GIVEN PROBLEM: Please copy every one of the following items word for word, leaving out the pictures.

SUPPLIED ENTRIES:
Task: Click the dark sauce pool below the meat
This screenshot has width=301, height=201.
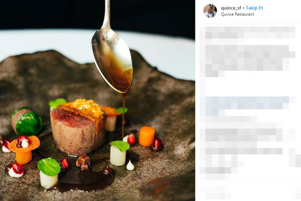Action: 86,180
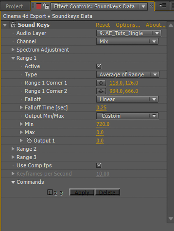Image resolution: width=174 pixels, height=231 pixels.
Task: Click the Reset link for Sound Keys
Action: [103, 25]
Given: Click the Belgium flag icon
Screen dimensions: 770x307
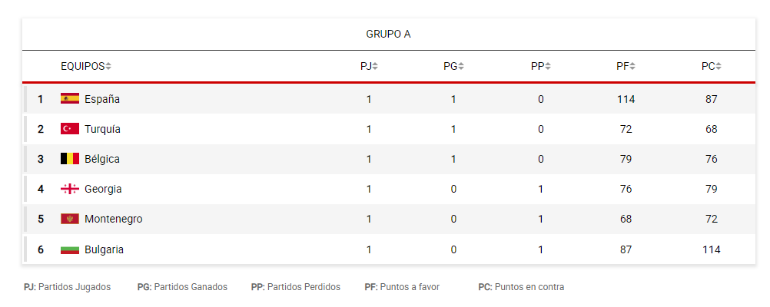Looking at the screenshot, I should [x=70, y=159].
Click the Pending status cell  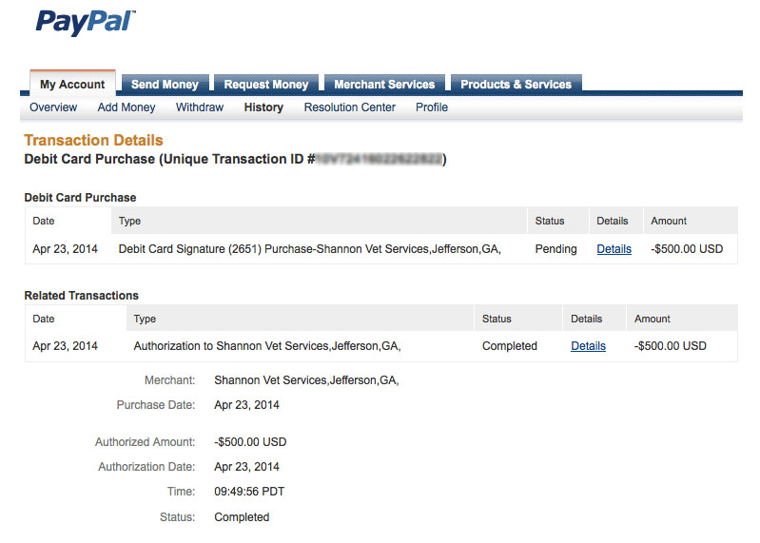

SOLUTION TO THE EXERCISE:
Task: Click the dark sauce pool below the meat
This screenshot has width=301, height=201.
Action: 86,180
Image resolution: width=174 pixels, height=231 pixels.
Task: Click the Reset link for Sound Keys
Action: [103, 25]
Given: Click the Belgium flag icon
Screen dimensions: 770x307
Looking at the screenshot, I should [x=70, y=159].
Click the Pending status cell  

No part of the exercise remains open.